お昼の時よりは少なくて、半分くらい。それでも両手に収まるくらいのサラダボールに一杯入ってるから結構な量だ。
でも、パスタはチャーハンに比べたら少なかったから、余裕で入りそう。
「ハルカは果物が好きなんだな。故郷にも果物があるんだったな?」
「はい。果物は子供のころから好きです。
故郷のはみずみずしい果物が多いですね。果汁が多くて、絞って飲んだりもします。
それ以外にも、南のもっと暑い地域から伝わった果物もあって、それはこちらの果物に味が似てますね。」
マンゴーを口に運びながら、果物について知ってることを述べていく。
まろやかな甘みに頬がゆるむ。
美味しいものって偉大だよね。さっきまでの鬱々とした気持ちが吹っ飛んだ。
幸せな気持ちで食べていると、ふと静かなのが気になって横目でクルビスさんを見る。
うっ。何でか目を細めて微笑まれてる。
子供みたいに思われたかなぁ。

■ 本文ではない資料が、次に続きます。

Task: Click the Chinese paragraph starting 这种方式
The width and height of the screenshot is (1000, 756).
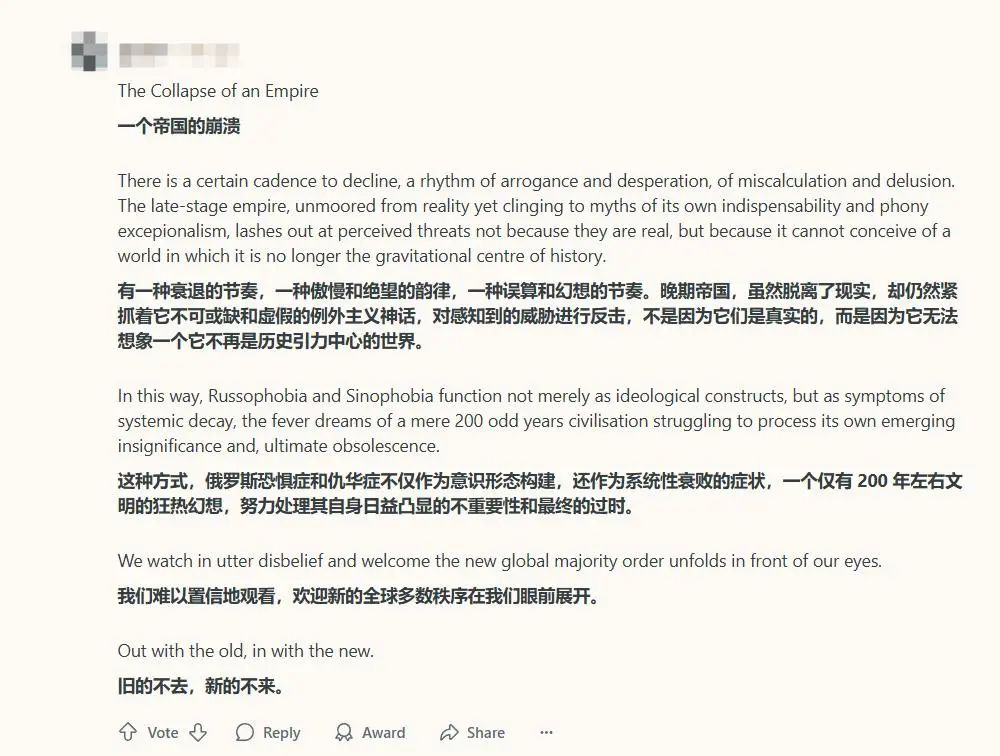Action: point(540,494)
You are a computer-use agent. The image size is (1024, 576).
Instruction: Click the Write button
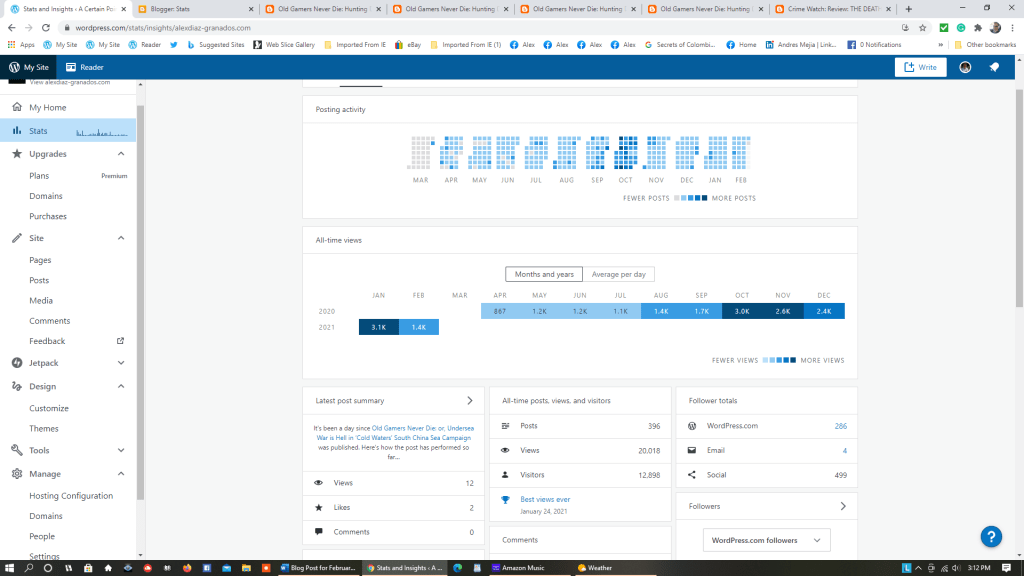[x=920, y=67]
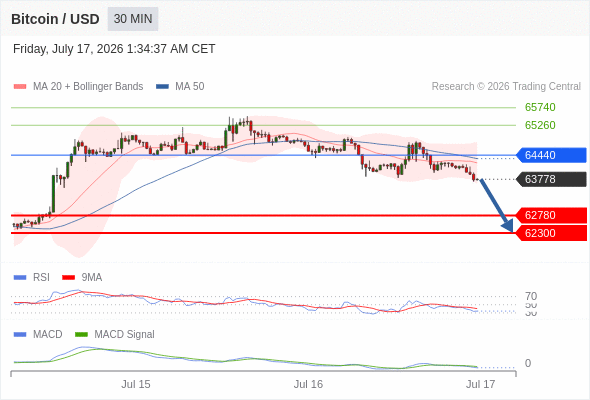Click the green 65740 resistance level
The width and height of the screenshot is (590, 400).
(540, 107)
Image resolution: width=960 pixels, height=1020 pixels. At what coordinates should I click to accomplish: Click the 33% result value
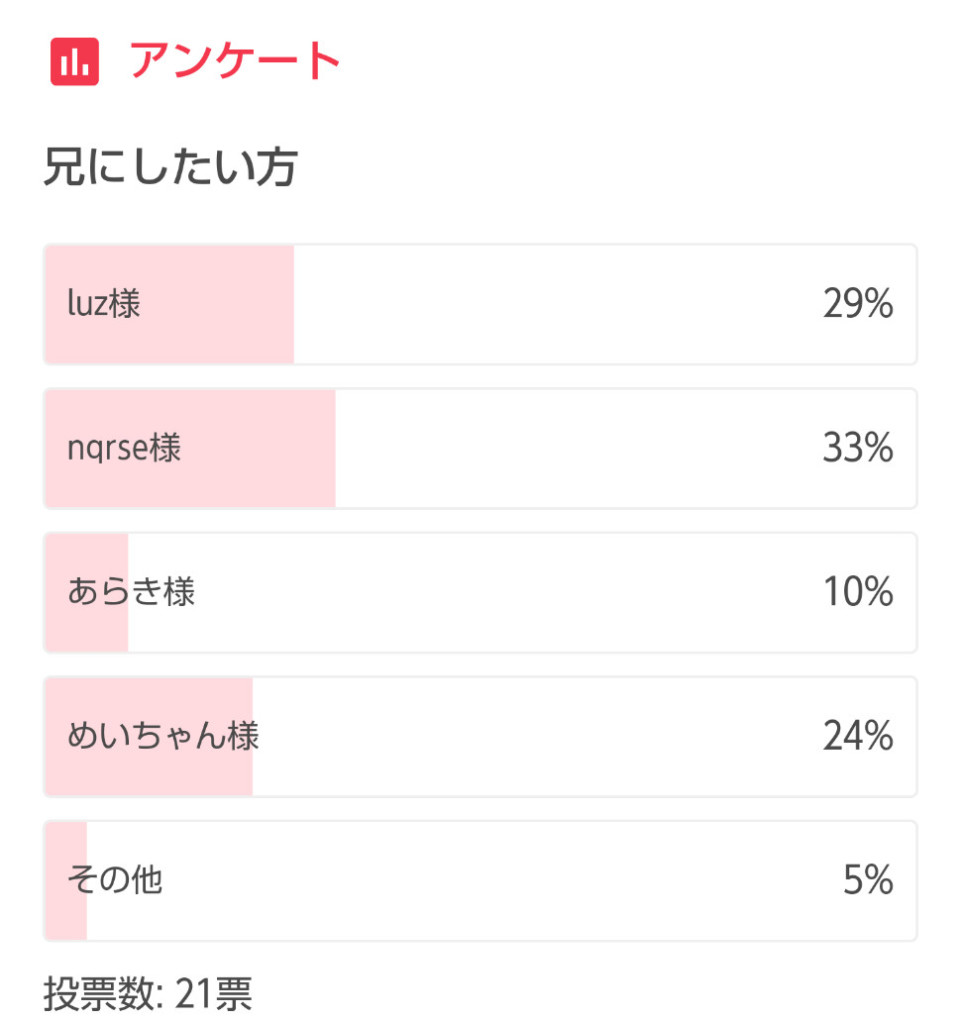[x=857, y=448]
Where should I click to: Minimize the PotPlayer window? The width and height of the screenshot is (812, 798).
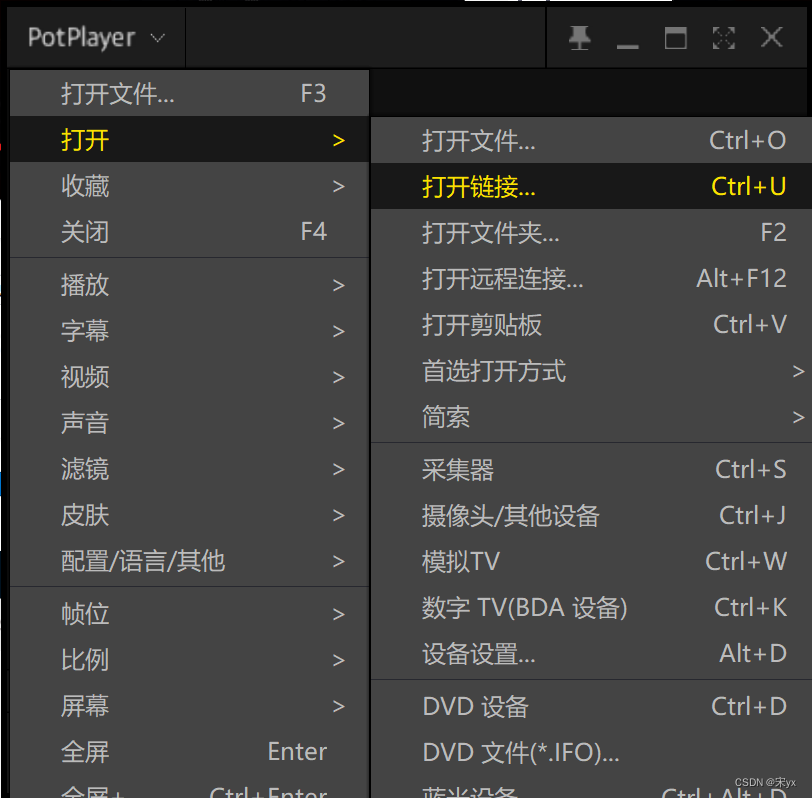click(628, 38)
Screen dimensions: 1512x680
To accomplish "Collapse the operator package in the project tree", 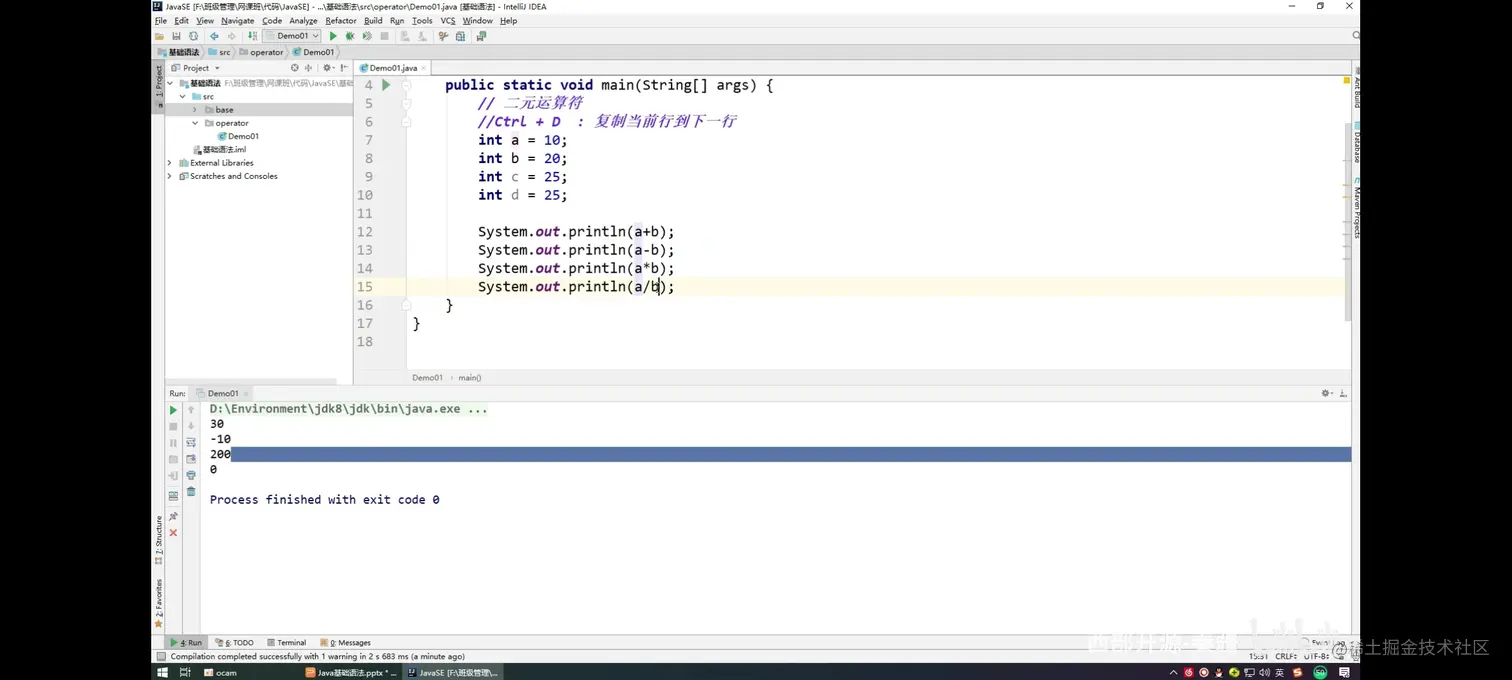I will 195,122.
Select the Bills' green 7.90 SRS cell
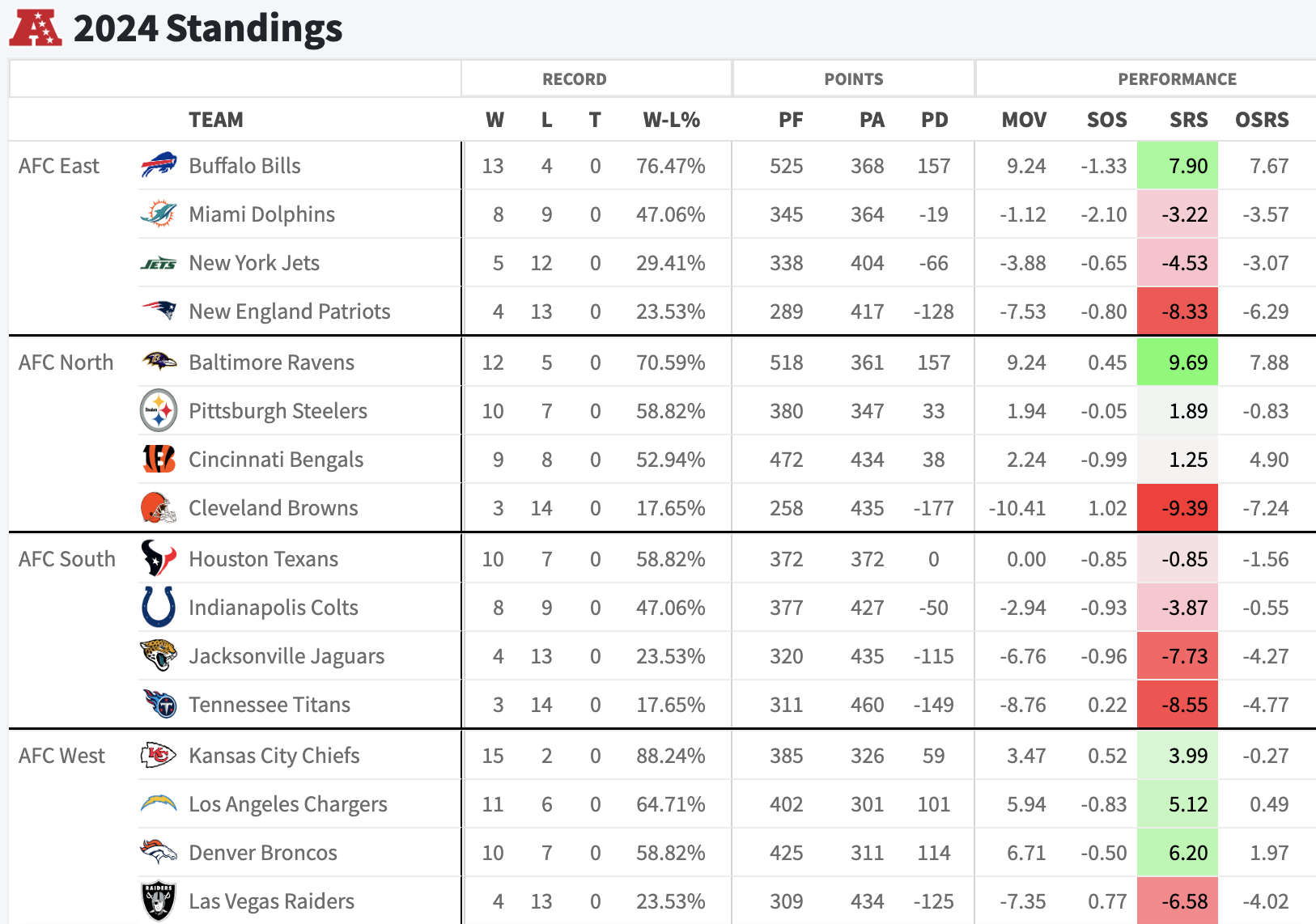1316x924 pixels. [x=1178, y=166]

ちょっと恥ずかしいかも。
何とも言えない微妙な気持ちで食べてると、山盛りの果物の中から白い果実が出てきた。
何だろ?お昼には無かったなぁ。
シャキッ
…これ、ポムの実だ。
え?何で?
疑問一杯にクルビスさんを見ると、私の手元を見て気付いたように話してくれた。
「ああ。それはあのポムの実だ。深緑の森の一族の長がな、『食べられるものを無駄にすることはない』とおっしゃられて、祖父さんも賛同して取りに行かれたんだ。」
ああ。たっくさん生ってましたもんね。
あのまま腐らせたらもったいないですよね。
クルビスさんの説明に納得して頷く。
「そうだったんですね。もう日も暮れようとしてたのに大変だったんじゃないですか?」
「そうでもない。シーリード族は夜目が利くからな。長も一族の中では夜目が利く方だ。」
はぁ~。ホントに身体機能が違うんだな。足の速さや力だけでなく、視覚もかぁ。きっと視力もかなわないんだろうな。
この世界って人間がいないけど、いたとしても能力が違い過ぎてラノベみたいに勢力を保つことは出来なかったんじゃないかな。
私、ここに残るとしても、生きていけるかなぁ。仕事あるの?
頭に浮かんだ疑問が重くのしかかる。
身体能力は一般のひとより劣るだろうし、ここの常識も全然ない。
雇うメリットがないなぁ。どうしよう。
フワッ
ん?いい香り。
香りをたどって目を向けると、クルビスさんがカップを差し出してくれていた。
「ありがとうございます。」
「カフェだ。少し苦いが、香りがいい。気分が落ち着く。」
受け取って一口飲んでみると、おいしいコーヒーだった。
…名前がカフェかぁ。何だかさっきからよく知ってる言葉ばかり聞いてる気がする。
「長が栽培してたカフェの木を祖父さんが気に入ってな。今ではルシェモモでは一般的に飲まれてる。」
長ってメルバさん?…出処ってうちのあー兄ちゃんだったりして。
あり得るなぁ。じゃあ、もしかしてパスタもかな?
実家のパスタは日本の家庭にしては珍しくいろいろな種類が出たんだよね。
さっき出された貝殻型のマカロニみたいな形や中に具を挟んだ小さな餃子みたいなパスタ、後、長い一般的な形ももちろん出てた。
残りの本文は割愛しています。